For IP/MPLS, a packet traversing the network stops at each LSR along the network path for processing to determine the next hop. The process first pops the ingress label from the label stack and queries it against the LFIB. The next-hop label found from the query pushes onto the top of the label stack, and the LSR sends the packet out to the associated next-hop interface. Each router along the service path performs the same function until the packet arrives at the destination. An analogy can explain the difference between a packet traversing an MPLS network versus an SR network.
Imagine driving to work in the morning. Every time you reach an intersection, you must provide a note to a traffic director to determine the next route. At the first intersection, the traffic director asks to see the note. With the appropriate information to look up the next route, the director gives you the next direction and another note to take to the next intersection. The journey continues; this action is repeated at every intersection until the destination. This process requires as many stops as there are intersections along the route. These multiple stops add time to the overall trip, and the longer the trip, the more time is spent exchanging information. This trip would be analogous to a journey through an IP/MPLS network.
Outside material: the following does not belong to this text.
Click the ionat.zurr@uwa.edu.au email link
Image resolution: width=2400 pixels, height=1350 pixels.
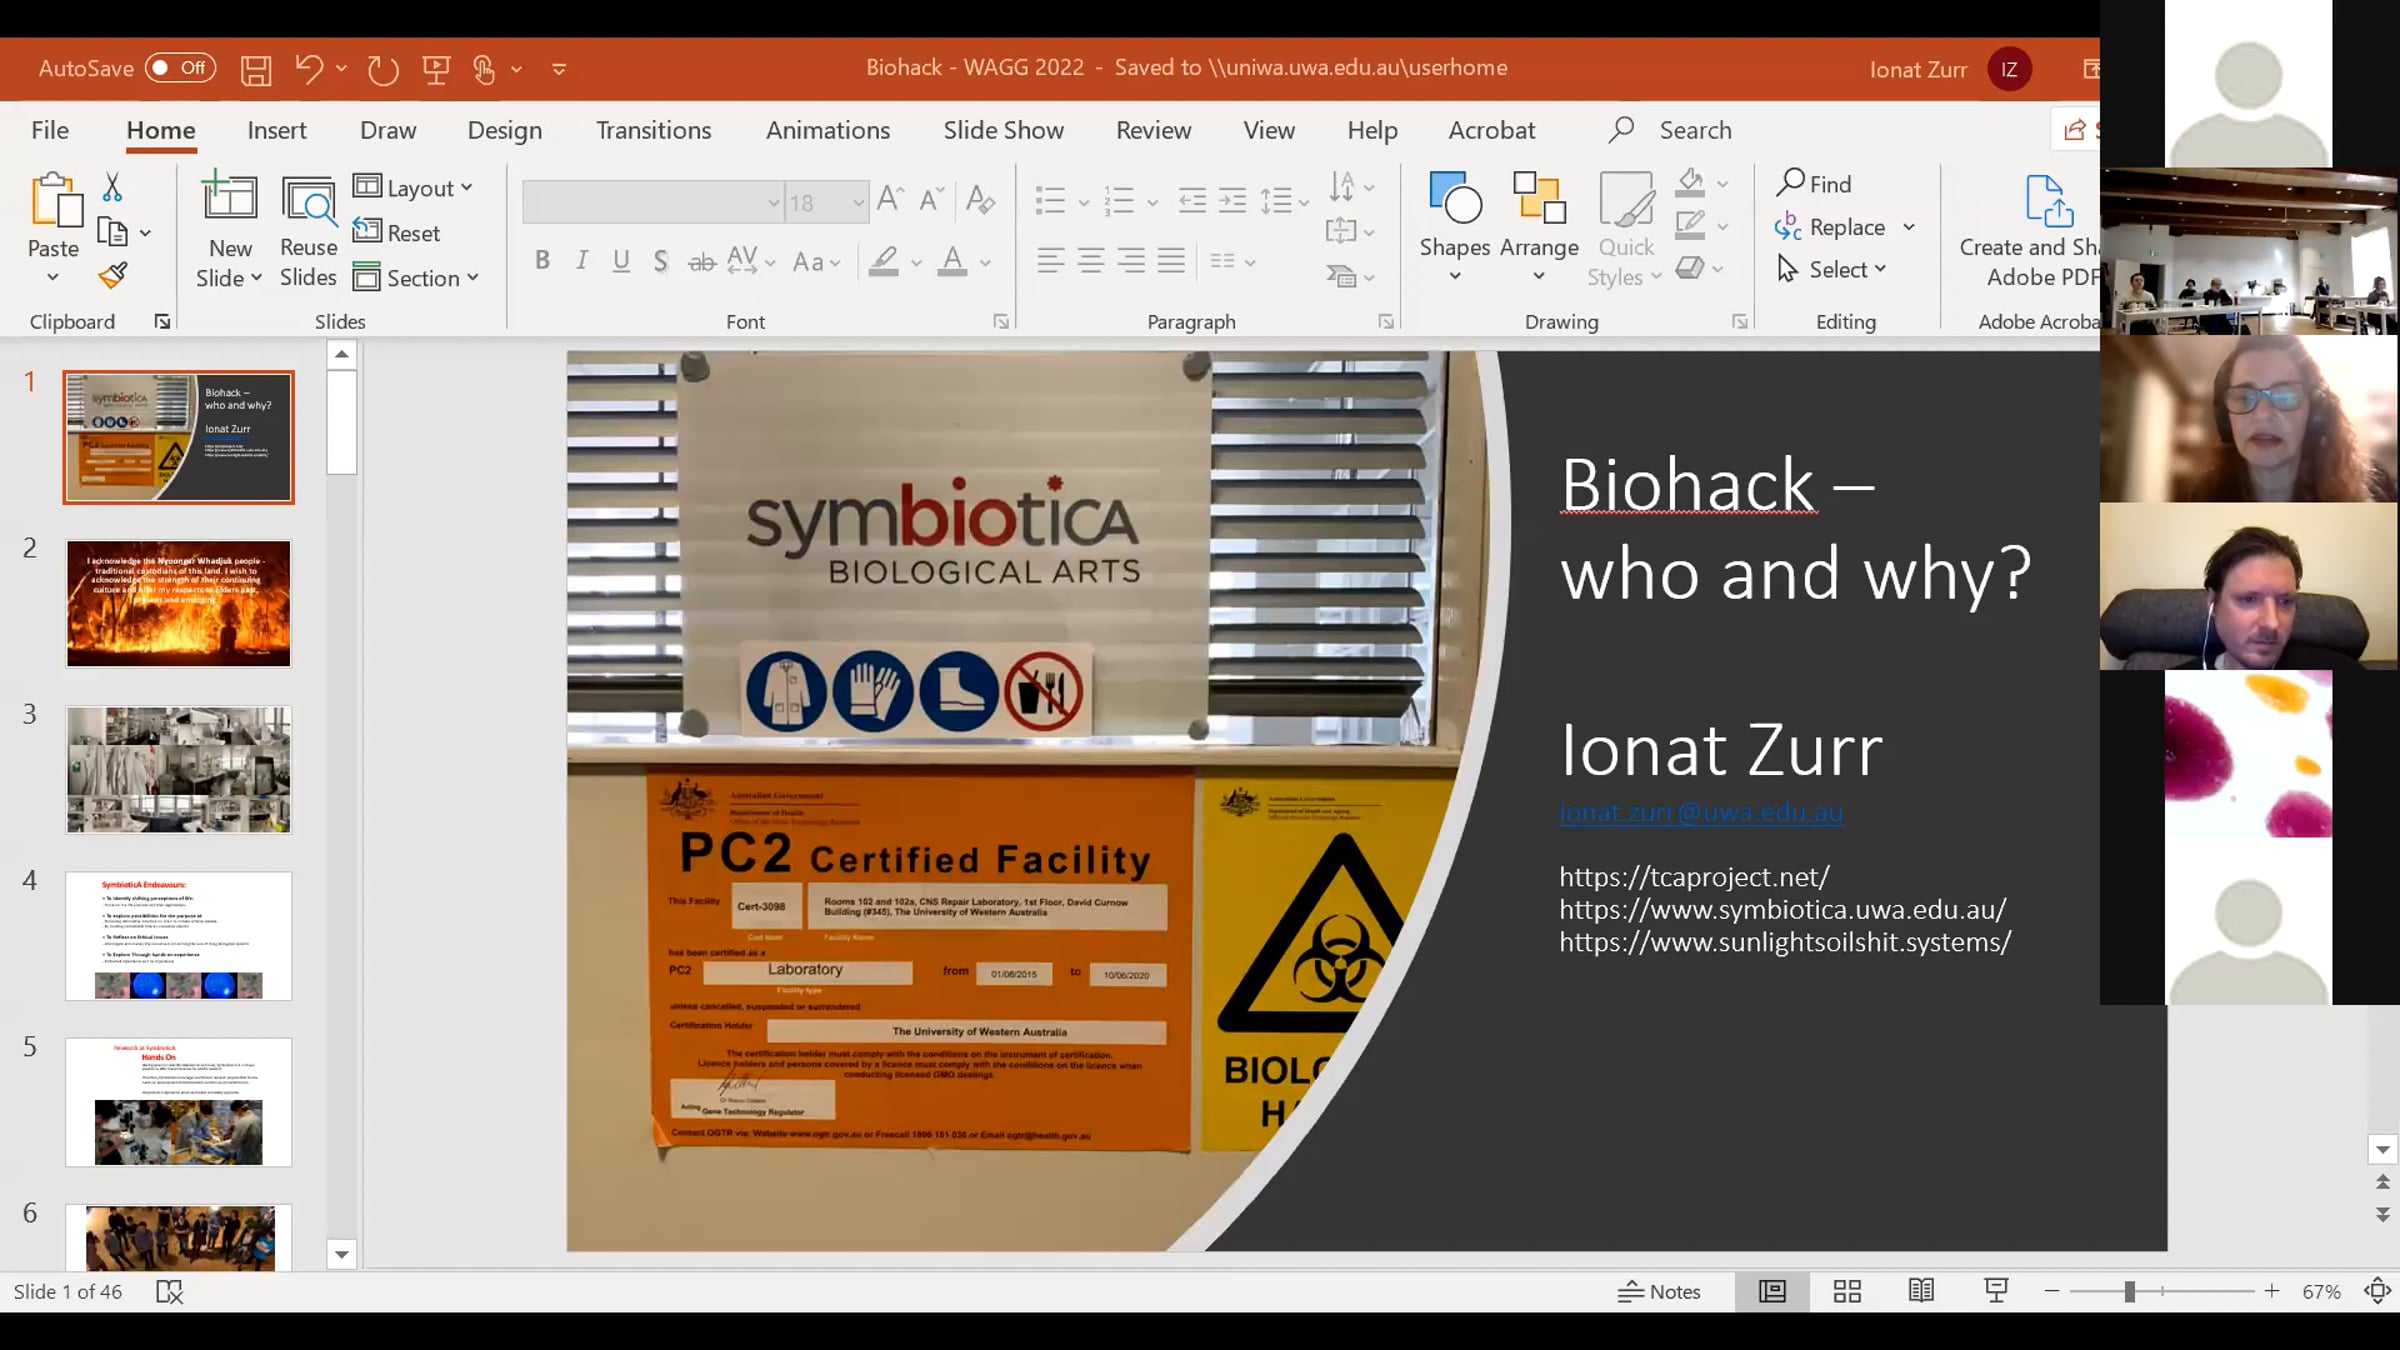pyautogui.click(x=1701, y=812)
Applying the same analogy to SR, consider the same trip to work through an SR network. Before leaving the point of origin, the initial note contains instructions on what direction to take at every intersection along the route. The result is no interactions with traffic directors, as the path is predetermined. This approach saves time and reduces overhead. The behavior is analogous to the implementation of the SR label stack.
As mentioned previously, the SR protocol has determined the path through the network upon entry to an SR network. An ordered list of instructions, in the form of SIDs, is calculated by the IGP, encoded as labels, and pushed onto the packet, guiding the network traffic. The network administrator can also choose to engineer the path using SR policies. These policies might diverge from the shortest path calculation determined by the IGP to recover from link failures or bypass a specific link. Additionally, SR policies may trigger changes in network paths by dynamic or static conditions in the network.
In a standard IGP network, reconvergence of a network after a link failure could take from hundreds of milliseconds to tens of seconds. This time frame for recovery is not acceptable to mission-critical utility application traffic. SR networks might utilize topology-independent loop-free alternate (TI-LFA) to improve the resiliency and reliability of the operations network. TI-LFA reduces the reconvergence time to tens of milliseconds by precalculating alternate next-hops if the active next-hop path fails. This recovery time closely mirrors capabilities provided by RSVP FRR in traditional MPLS networks.
As utility operations and network requirements continue to evolve, new protocols like SR improve networks by addressing growing challenges of more traffic with better convergence and sustained resiliency. SR can implement networks in place of LDP and RSVP for label distribution to provide ease of use and feature-rich policies requiring less manual configuration and overhead to create those configurations.